- _Study material_
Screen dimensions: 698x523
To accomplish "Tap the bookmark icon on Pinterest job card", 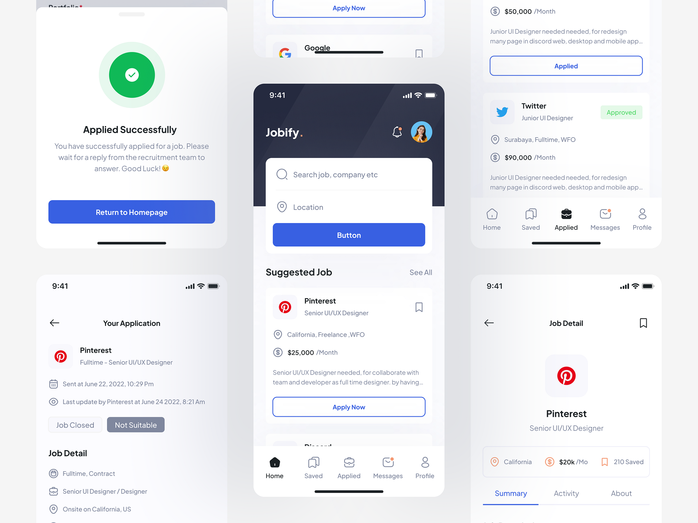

* * *

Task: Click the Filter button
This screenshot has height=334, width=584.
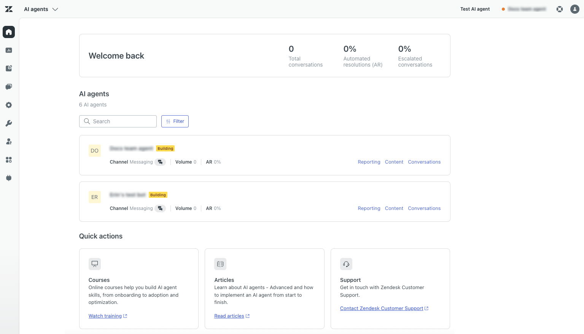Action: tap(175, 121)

---

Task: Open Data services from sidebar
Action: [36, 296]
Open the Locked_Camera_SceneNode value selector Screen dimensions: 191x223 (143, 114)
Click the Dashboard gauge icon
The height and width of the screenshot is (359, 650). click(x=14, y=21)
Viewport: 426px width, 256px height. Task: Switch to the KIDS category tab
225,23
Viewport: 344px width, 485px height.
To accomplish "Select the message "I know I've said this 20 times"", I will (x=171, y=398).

- _What is needed_
Using the data above, give again exactly the lines starting at the one holding "Screen dimensions: 698x523" and ending at the one holding "the bookmark icon", inclusive, and nothing more. Omit the pictures.

- _Output for this task_
Screen dimensions: 698x523
To accomplish "Tap the bookmark icon on Pinterest job card", 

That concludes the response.